Accepting the disability:
When I worked in kindergarten special ed I was a part of a team who would tell parents for the first time that there were concerns about their child's development. It is awful to sit down and broach these concerns with a family, particularly when the family has no idea- it is the oldest child, they are not around other children very often, and they do not see their child's characteristics as different.
Accepting the disability can be difficult. I've watched many parents struggle with it. They worry that the label will mean that the school will write off the child, that people will have low expectations, that giving the child the label will give them the disability. They worry that the school or doctors doesn't know the child like they do- that the school is seeing something that isn't really there.
These are legitimate concerns. They can't be overlooked. I have seen children wrongly identified by a school who was too quick to push the paperwork through. But I've also seen children struggle without help because the parents were not ready to accept the label. It's always heart breaking to see a child who could be so much farther along than they are because they didn't get the help they needed early on.
It's important to remember that the label doesn't change who the child is. The same child who goes to bed the night after you sign the paperwork is the same child who woke up that morning. The child himself doesn't change. The services that are offered to the child change, but nothing should change the relationship the parent has with the child, who the child is, and what the parent's goals are for that child.
In many school systems the label can give your child what your child needs to be successful. It gives your child additional attention, additional resources, access to physical therapists, occupational therapists, additional technology, additional legal rights, additional data collection and monitoring than the typical child. These are not bad things.
The important thing to remember with the school system is that you don't have to sign anything the day of the meeting. You can think about, take a copy of the paperwork home. You can bring your own support systems to the meeting so that it doesn't feel like you against the school. (And it shouldn't ever feel that way). You are a part of the IEP team, the most important part in many ways, and you have a voice at the table. There is a page on the IEP where your concerns can be voiced.
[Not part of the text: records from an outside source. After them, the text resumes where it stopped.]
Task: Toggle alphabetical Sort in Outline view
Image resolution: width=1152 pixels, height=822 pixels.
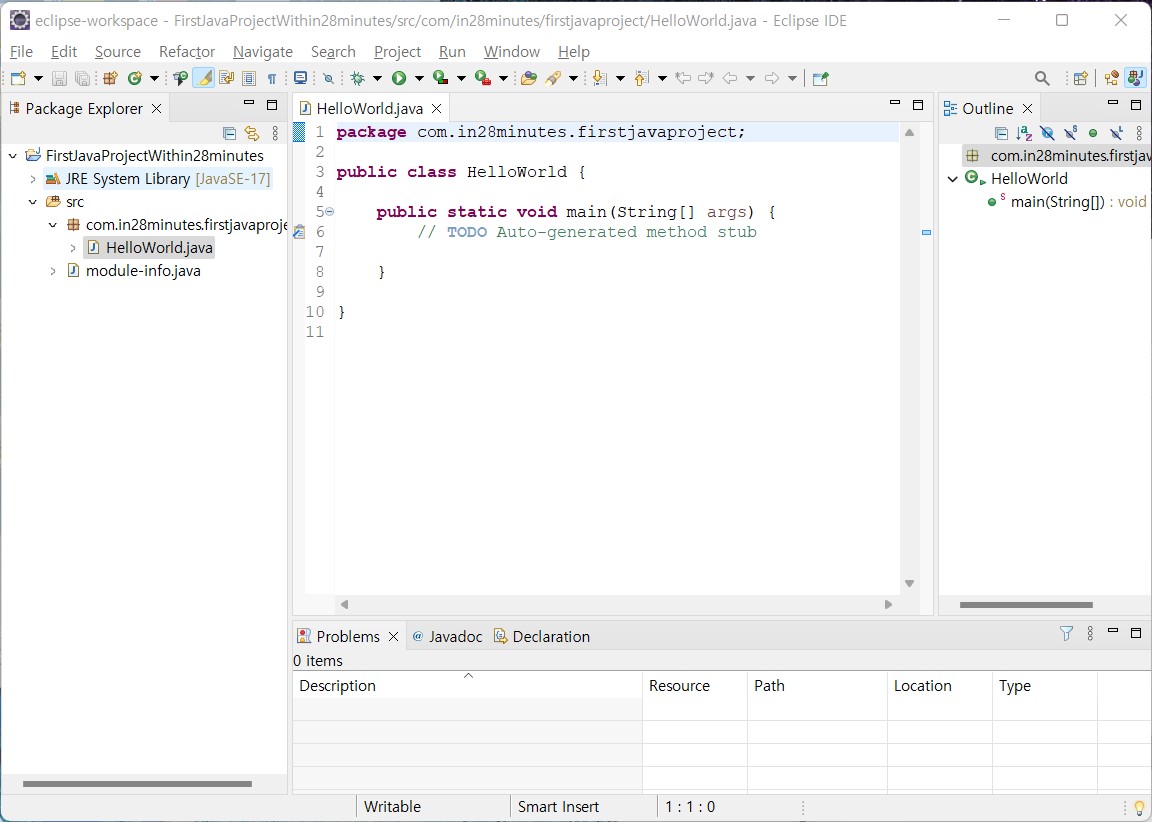Action: coord(1024,133)
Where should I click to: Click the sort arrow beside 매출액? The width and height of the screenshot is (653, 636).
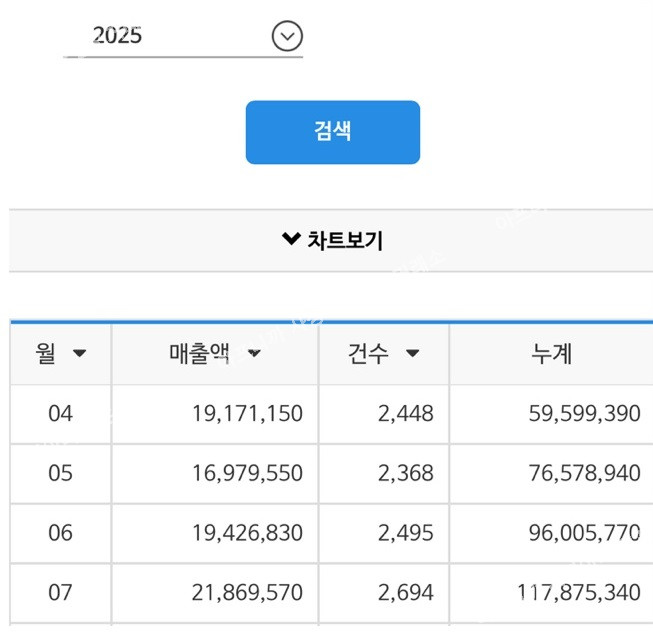click(x=254, y=353)
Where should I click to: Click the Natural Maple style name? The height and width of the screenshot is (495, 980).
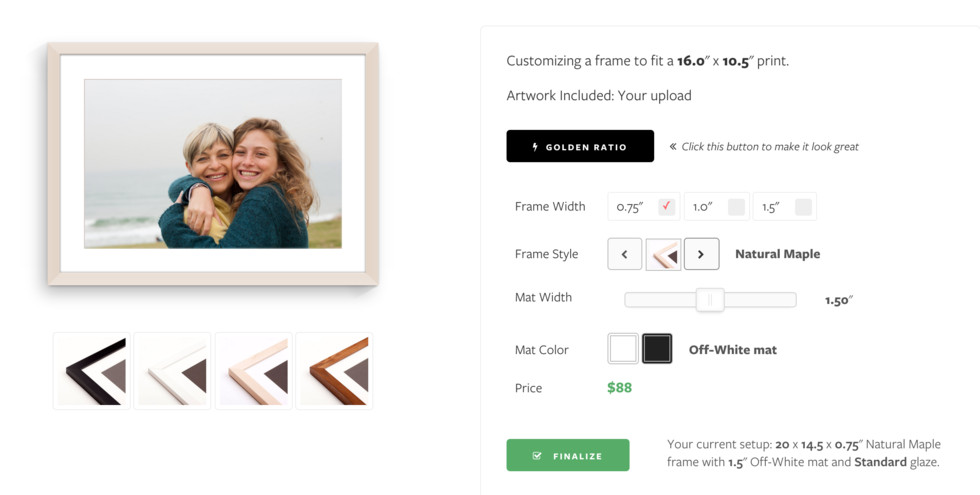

Anything you want can be added there.
It's a topic I could talk forever about, but the broadness of the topic almost has me at a loss for words- where to begin, and when to finish. There is so much to say. Yet the most important thing to remember is that children are children. The children in our community are our children. We must treat them like we do all children, including them as we would other children, considering their preferences and needs while still maintaining the expectation that they are a part of our community, and withholding judgement from parents.